War1p is reversibly phosphorylated during weak acid stress. (A) Exponentially growing YAK101 (WAR1-HA) cells were treated with 8 mM sorbate for the time periods indicated. War1p-HA and Pdr12p were immunodetected in cell extracts with monoclonal anti-HA antibody 12CA5 and polyclonal anti-Pdr12p antibodies, respectively. (B) YAK101 cells were stressed with 8 mM sorbate for 1 h in YPD or left unstressed. Protein extracts were incubated with phosphatase (CIP) for 1 h at 37°C, mock treated, or treated with CIP in the presence of orthophosphate as an inhibitor. (C) YAK101 cells were grown to an OD600 of 1.0; then, 8 mM sorbate was added for the time periods indicated (sorbate). Sorbate was removed by spinning out cells and resuspending them in fresh prewarmed YPD medium (YPD). Samples were taken, and protein extracts were analyzed by immunoblotting with anti-HA antibody 12CA5 and anti-Pdr12p antibodies.

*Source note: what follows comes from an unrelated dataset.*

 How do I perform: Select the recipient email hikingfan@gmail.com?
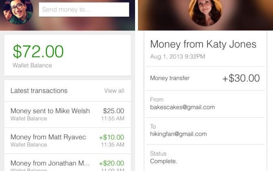[x=178, y=134]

To identify the possible modifications of War1p isoforms, we performed phosphatase treatment of extracts prepared from strain YAK101 as described in Materials and Methods. In unstressed cells, we observed two distinct War1p isoforms (Fig. 6B, left). Phosphatase treatment caused the slower-migrating form to disappear, demonstrating that War1p is phosphorylated even in the absence of stress. In sorbate-stressed cells, War1p appeared as a fast-migrating form, as well as several slower-migrating bands (Fig. 6B, right). Phosphatase treatment removed all slower-migrating bands, yielding a single War1p immunoreactive band. Therefore, War1p is rapidly and extensively phosphorylated in response to weak acid stress.

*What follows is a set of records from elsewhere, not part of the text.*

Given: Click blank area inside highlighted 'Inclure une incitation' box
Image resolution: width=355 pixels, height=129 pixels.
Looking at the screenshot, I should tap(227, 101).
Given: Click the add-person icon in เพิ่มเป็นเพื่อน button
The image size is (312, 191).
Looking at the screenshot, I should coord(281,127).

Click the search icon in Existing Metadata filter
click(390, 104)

To analyze a possible correlation between War1p phosphorylation and Pdr12p induction, we performed stress release experiments. YAK101 cells were treated with 8 mM sorbate for 40 min. After this period, the stress agent was removed by changing the growth medium to fresh YPD. Cell extracts were taken before, during, and after the stress period, followed by immunodetection of War1p and Pdr12p (Fig. 6C). Consistent with earlier results, sorbate stress caused a shift of the slower-migrating War1p isoform. While the mobility of the fastest War1p band remained unchanged, slower-migrating bands appeared within 20 min. Interestingly, only 15 min after removal of sorbate, War1p immunoreactive bands showed again a higher mobility, similar to those observed in unstressed conditions. Hence, War1p phosphorylation strictly requires stress conditions and is rapidly lost after stress relief. Taken together, our data suggest that War1p phosphorylation must be tightly linked to the activation of War1p, which subsequently triggers Pdr12p induction and stress adaptation.

DISCUSSION

The War1p regulator is essential for weak acid resistance and Pdr12p induction.

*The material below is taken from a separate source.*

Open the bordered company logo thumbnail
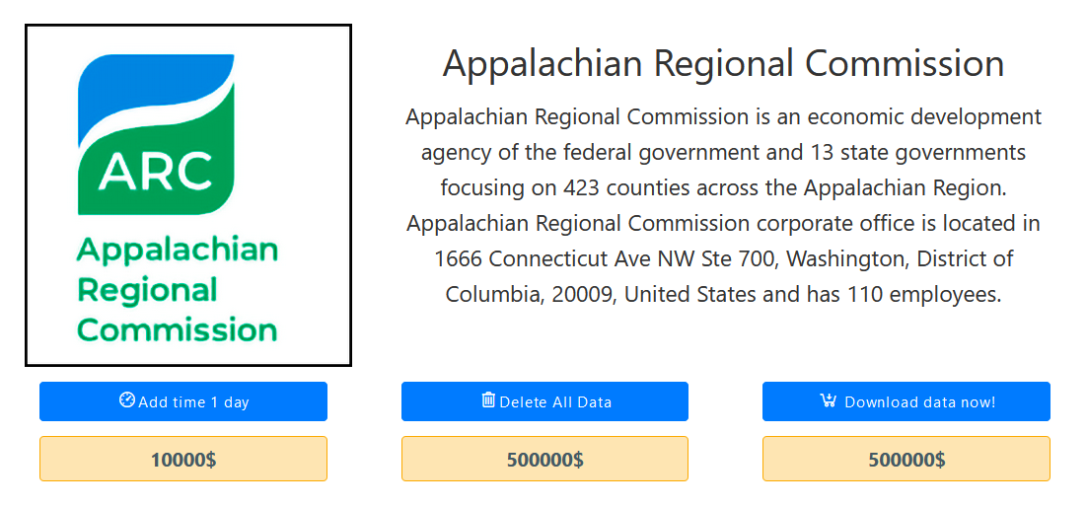The width and height of the screenshot is (1087, 507). (x=188, y=195)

We originally identified the Pdr12p ABC transporter as the major determinant of weak organic acid tolerance in S. cerevisiae. Pdr12p is strongly induced by certain weak organic acids and actively pumps acid anions to the extracellular space (32). In this study, we identify a novel zinc finger regulator, War1p, required for the transcriptional induction of PDR12 in response to weak acid stress. The loss of War1p abolishes PDR12 induction (Fig. 1C) and results in hypersensitivity to various weak organic acids (Fig. 1B and 2C). Thus, our data also identify a new stress response in yeast, which is essential for adaptation to growth in the presence of weak organic acids and which is regulated by a novel stress-specific transcription factor.

War1p is constitutively localized in the nucleus (Fig. 3), and it is able to form homodimers in vitro (data not shown). Cytotoxicity assays of cells lacking Pdr12p and/or War1p establish PDR12 as the major target of War1p (Fig. 2B), which binds to a 48-bp WARE in the PDR12 promoter (Fig. 4B and 5A). Moreover, we show that War1p decorates the WARE both in the presence and absence of weak acid stress (Fig. 5B). Because phosphorylation of War1p is tightly linked to its transactivation activity, we propose that War1p receives and transmits a signal through a novel signaling pathway dedicated to stress adaptation (Fig. 7).

FIG. 7.

FIG. 7.

Model for War1p-mediated weak acid stress adaptation. Uncharged weak acids enter the cell and dissociate in the cytoplasm, generating a lower intracellular pH. The resulting protons are extruded by Pma1p, and acid anions are effluxed by induced Pdr12p in cells adapting to weak acid stress. We propose that acid anions directly or indirectly activate War1p, which is constitutively bound to the WARE in the PDR12 promoter. War1p is rapidly phosphorylated upon weak acid stress and thus activated to induce PDR12, leading to a massive upregulation of Pdr12p in the plasma membrane.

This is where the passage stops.